Goldenson: Online counseling and telepsychiatry is a fragmented market with a lot of individual providers and small companies. The products tend to be hard to use, aren’t highly secure or legally compliant, and don’t invest much in generating awareness. It’s a hard space to enter but there’s a lot of room to innovate.

SUB: What differentiates Breakthrough from the competition?

Goldenson: Our main differentiation is that we have done the hard work to sign major insurance companies that market and cover care on Breakthrough. For example, we have signed Magellan, the largest mental health insurer, which is covering Breakthrough for their two million members in California. That means patients only pay their co-pay, if anything at all, instead of the $100-plus per hour that they would pay out-of-pocket for online care elsewhere.

We also have a mix of veteran technology entrepreneurs and health care executives. Our COO was the CEO of Cigna’s mental health group and CMO of United Behavioral Health. Our Chief Medical Information Officer is a psychiatrist with 31 years of experience and oversees the largest psychiatric group in Northern California. Our lead engineer was the co-founding engineer of BabyCenter and has won three Webby awards. I conducted four years of psychology research at Stanford, worked as a Product Manager at PayPal, and have been leading startups for 15 years. This kind of experience helps us understand our market well, constantly iterate the product, and sign contracts faster.
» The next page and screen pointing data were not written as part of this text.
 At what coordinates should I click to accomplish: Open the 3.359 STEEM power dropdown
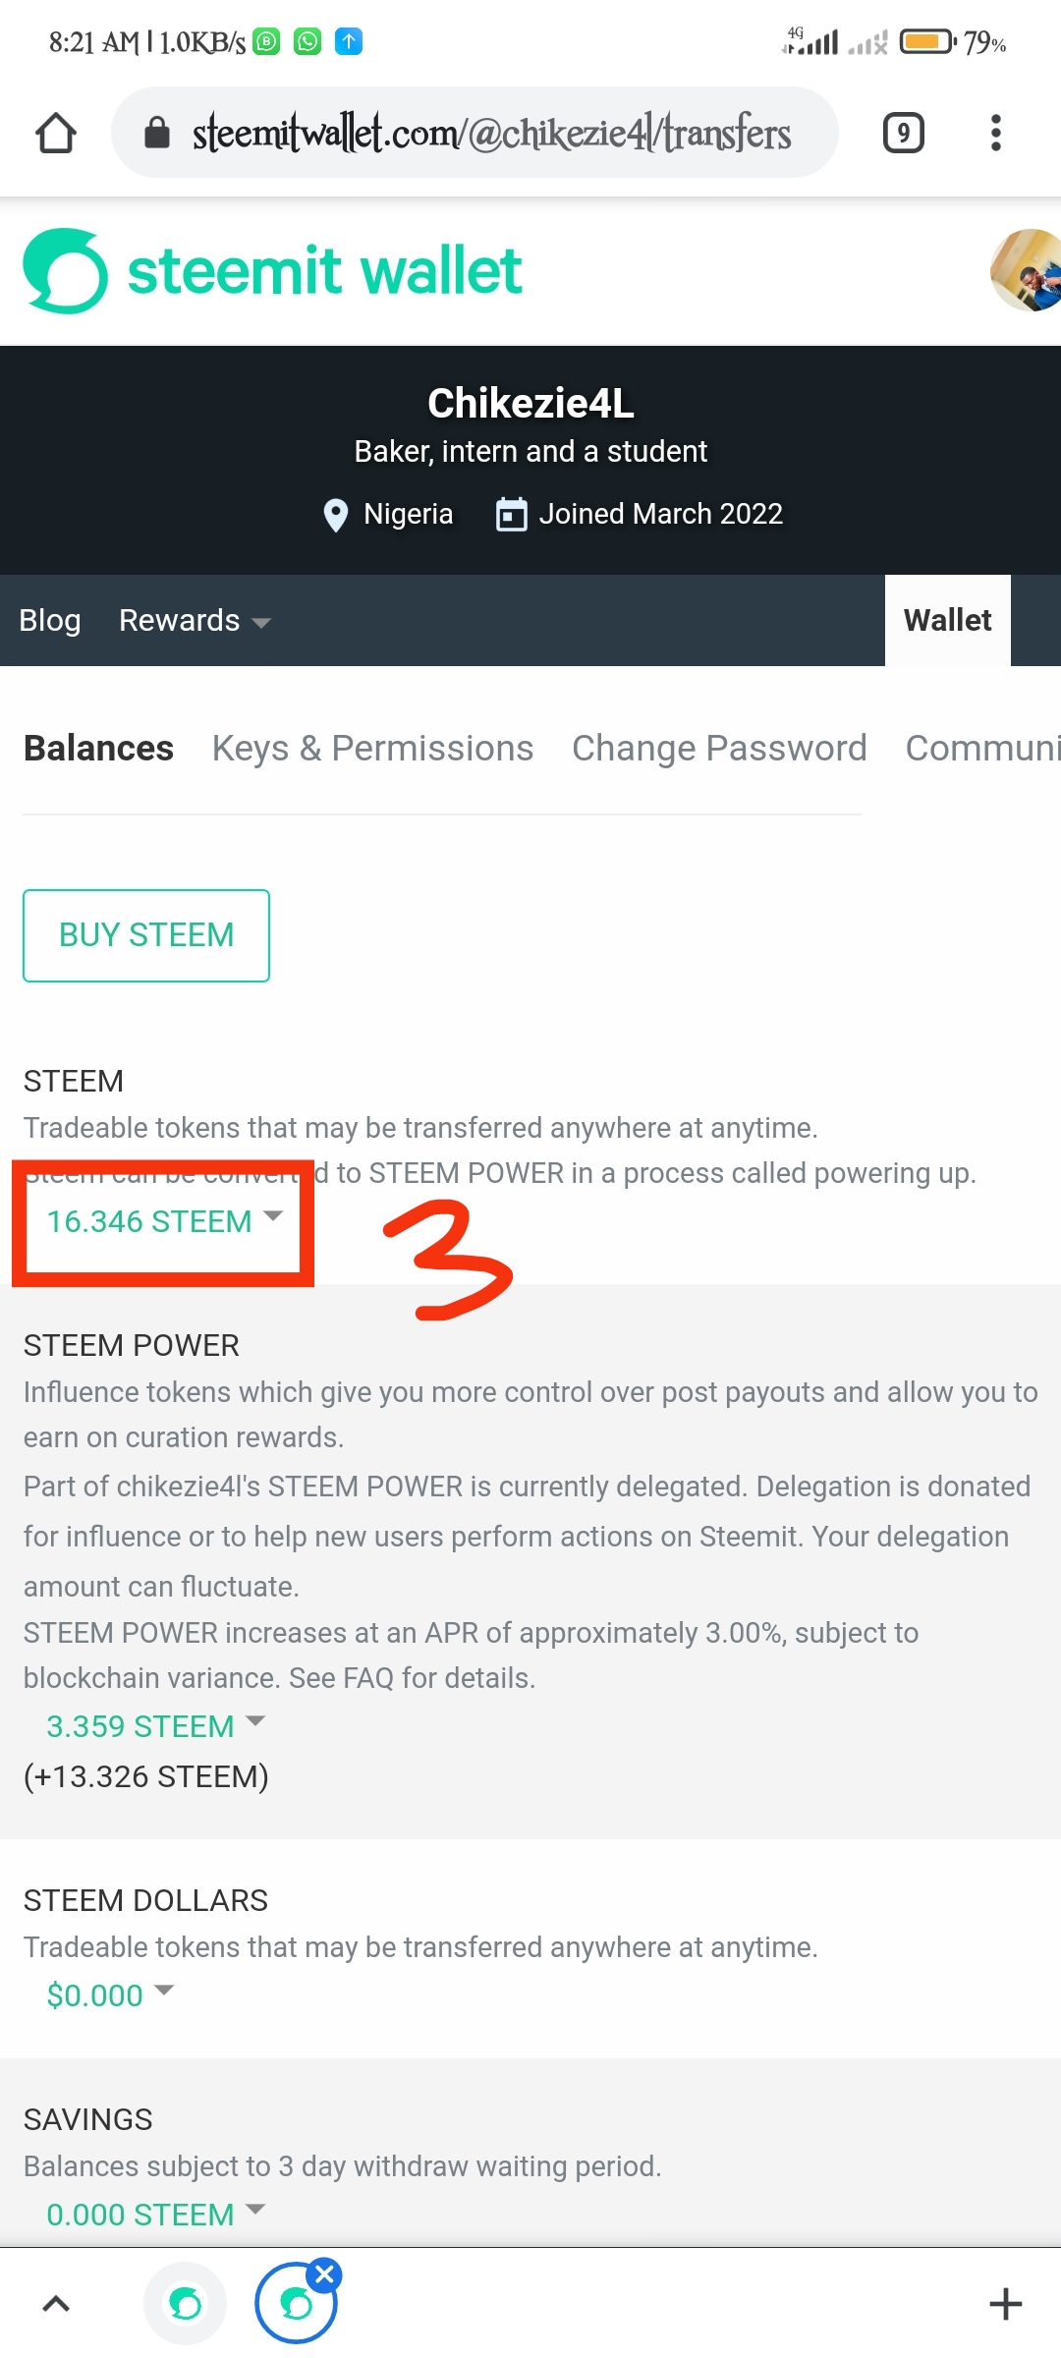click(x=155, y=1726)
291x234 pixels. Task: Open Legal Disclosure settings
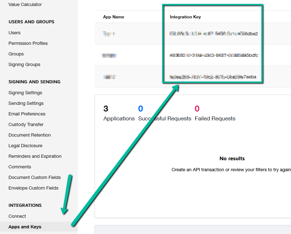click(x=25, y=145)
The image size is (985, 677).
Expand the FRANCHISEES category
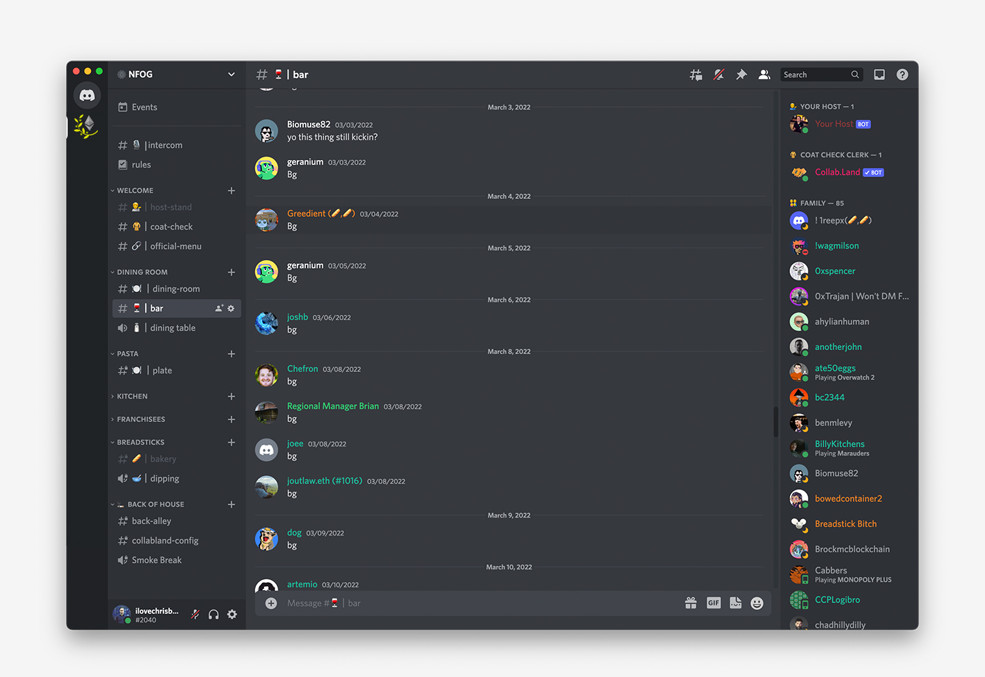coord(141,419)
SUB: What was the inspiration behind the idea for Breakthrough? Was there an ‘aha’ moment, or was the idea more gradual in developing?

Goldenson: My two main passions since high school have been Internet entrepreneurship and health, especially mental health. I did years of peer counseling with teens, studied neuroscience in college, and seriously considered becoming a neurologist or psychiatrist.
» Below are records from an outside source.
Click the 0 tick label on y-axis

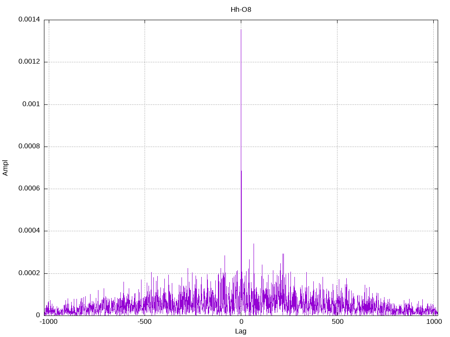[38, 315]

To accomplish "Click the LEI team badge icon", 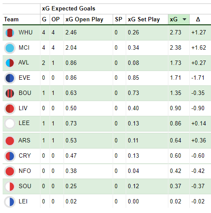I will (x=10, y=202).
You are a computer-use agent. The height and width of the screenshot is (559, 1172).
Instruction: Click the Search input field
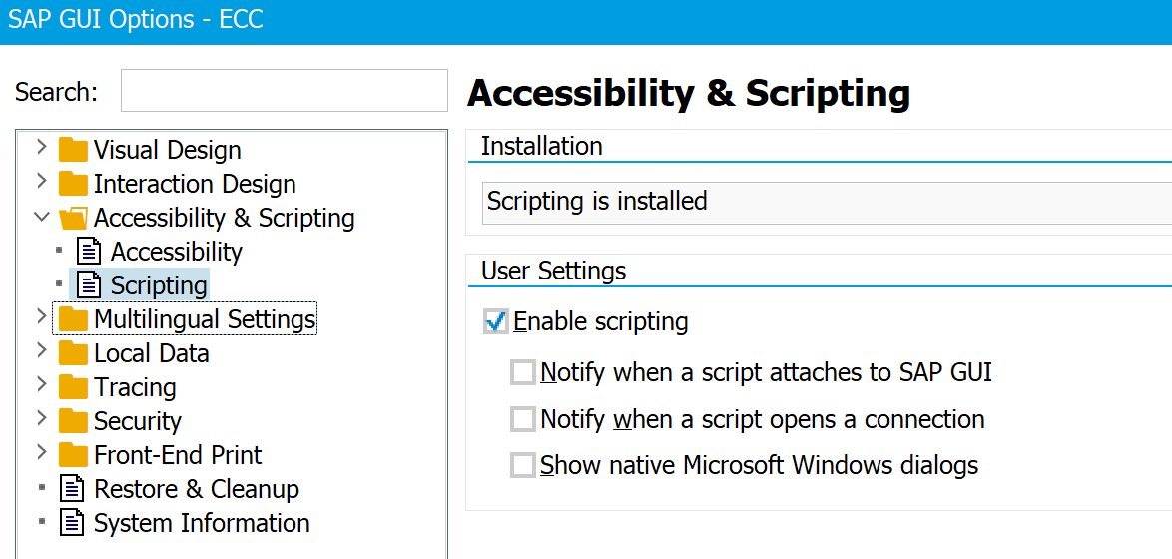[284, 91]
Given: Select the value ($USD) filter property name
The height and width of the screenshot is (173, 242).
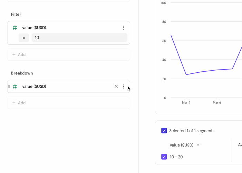Looking at the screenshot, I should tap(34, 28).
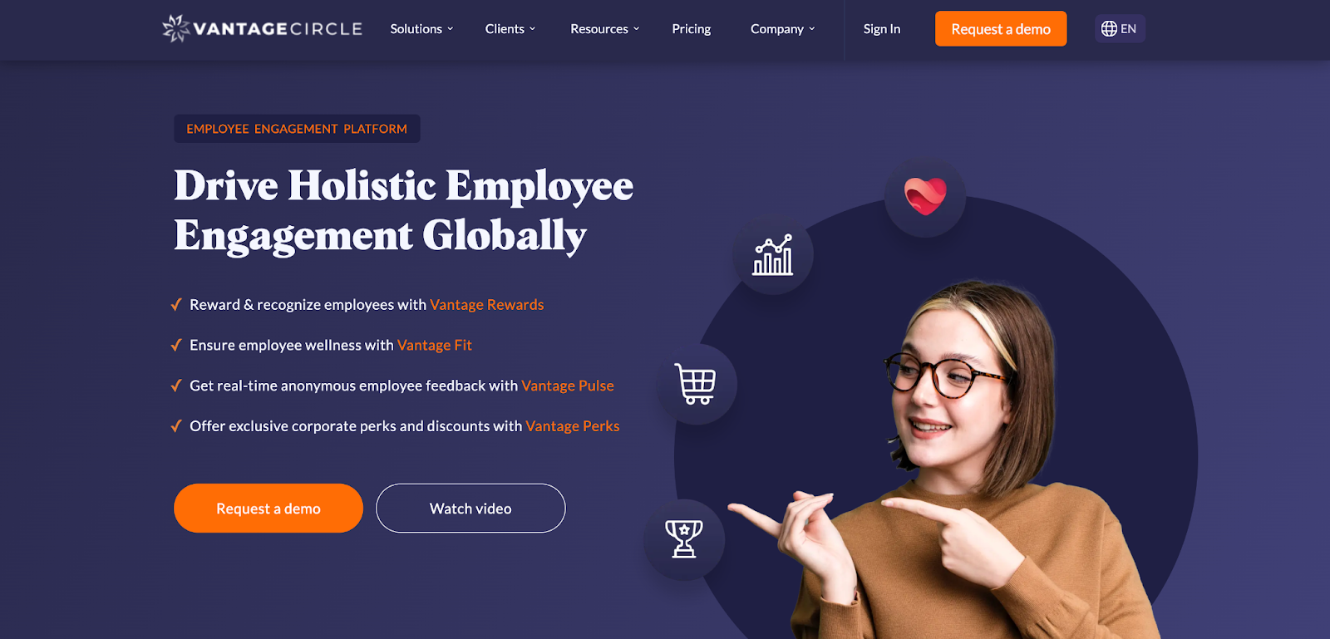Click the Employee Engagement Platform badge
This screenshot has height=639, width=1330.
click(x=297, y=129)
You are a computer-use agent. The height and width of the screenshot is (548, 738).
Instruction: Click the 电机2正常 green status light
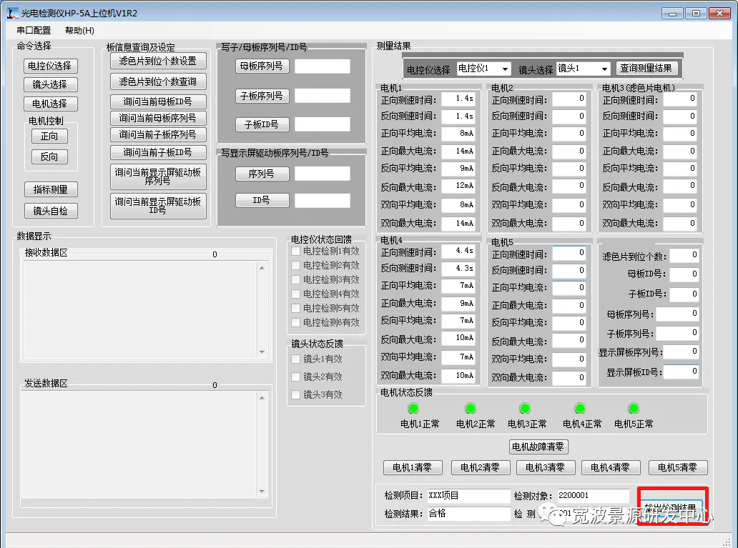(x=471, y=408)
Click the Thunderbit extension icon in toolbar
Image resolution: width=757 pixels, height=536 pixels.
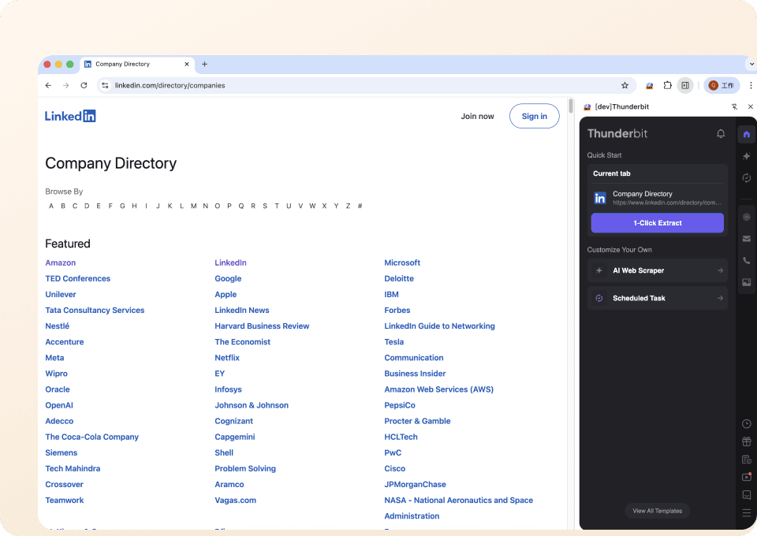(650, 85)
I learned I prefer entrepreneurship but I’ve always wanted to start a company at the intersection of Internet technology and health, which I think is becoming a ripe area for innovation. Telepsychiatry was the opportunity that really stood out to me.
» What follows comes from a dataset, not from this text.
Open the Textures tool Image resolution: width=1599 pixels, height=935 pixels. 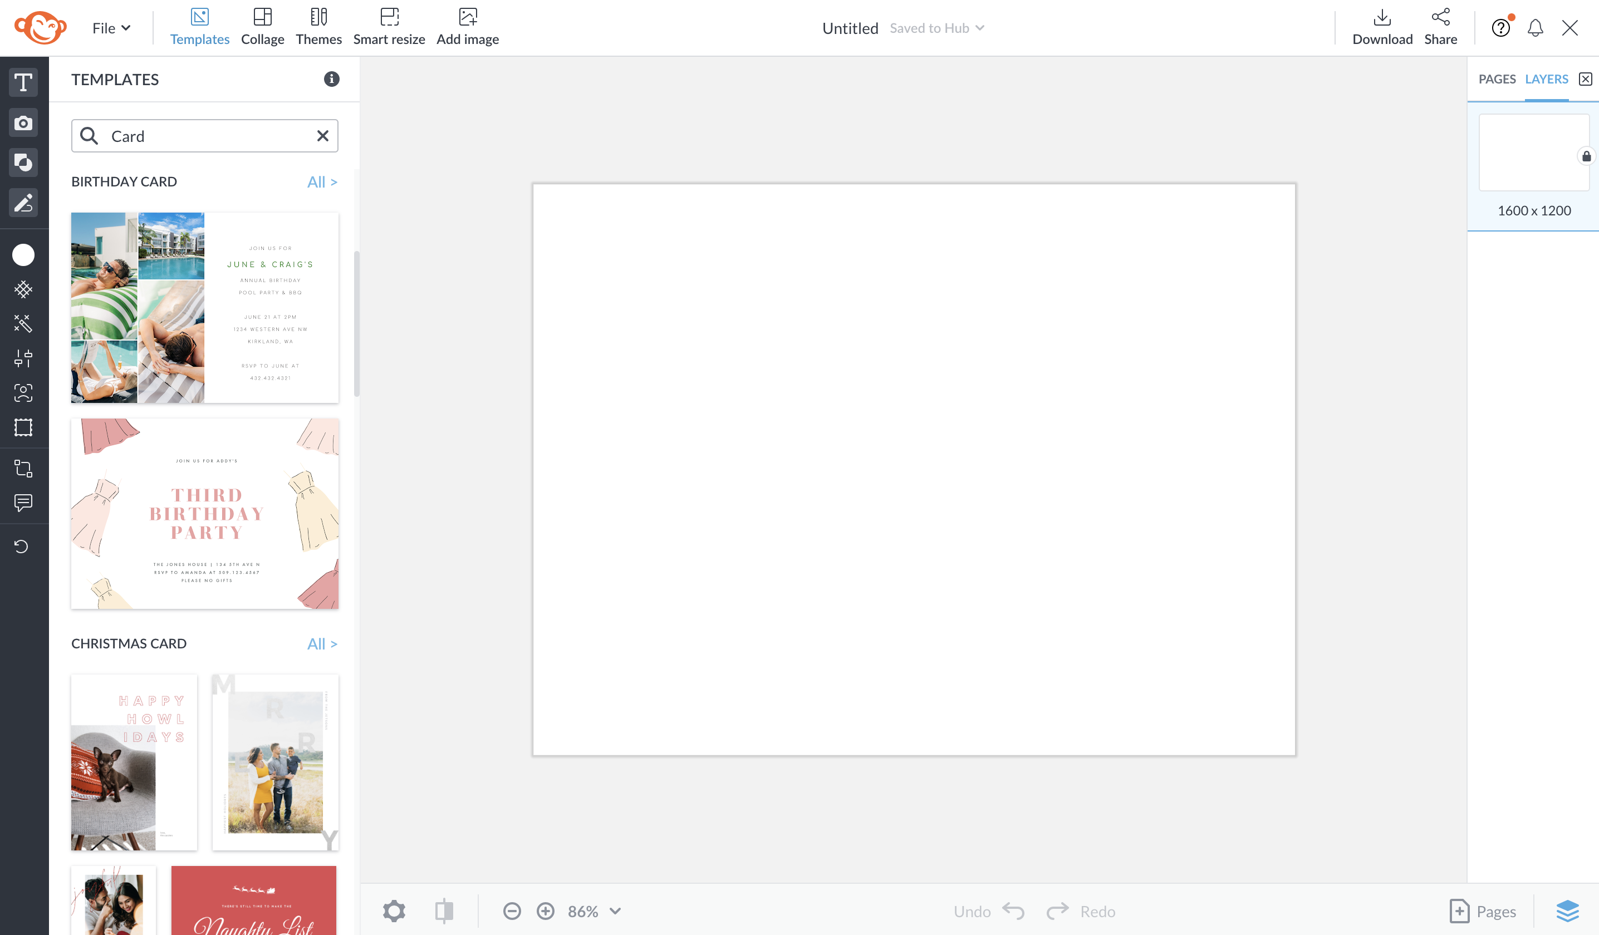point(23,290)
There wasn’t an ‘aha’ moment, but I did about three months of research on the idea before starting the company and I was getting more excited each day.

SUB: How did you come up with the name? What is the story behind it?

Goldenson: I wanted a name that had positive connotations and evokes the trust that we must earn for such a sensitive experience. Our team brainstormed over a hundred names and Breakthrough was the clear leader. It took four months of negotiating with the previous owner but he liked our mission and we were able to buy it at a fair price about two weeks before we launched at TechCrunch 50.

SUB: What have the most significant obstacles been so far to building the company?

Goldenson: Signing insurance companies. It has taken us years, but it’s definitely been worth it and will be very hard for others to duplicate.

SUB: You recently revealed that you’ve raised $900K in Seed funding. Was this recent funding, or was it raised over a longer period of time?

Goldenson: It was over two tranches. Fundraising for online health care is still hard for most companies since few investors understand both the Internet and health care.

SUB: Do you plan to raise additional funding in the near future?

Goldenson: No, we are now well-funded and can focus on growth.

SUB: How does the company generate revenue or plan to generate revenue?

Goldenson: The insurance companies pay us to access our network. We don’t charge patients or providers any fees, though in the future, we may charge providers a small fee for the value we bring them.

SUB: What are your goals for Breakthrough over the next year or so?

Goldenson: We expect to sign several more insurance companies and launch in more states by the end of next year. We have a model that works for patients, providers, and the insurers, so now it’s just time to scale it.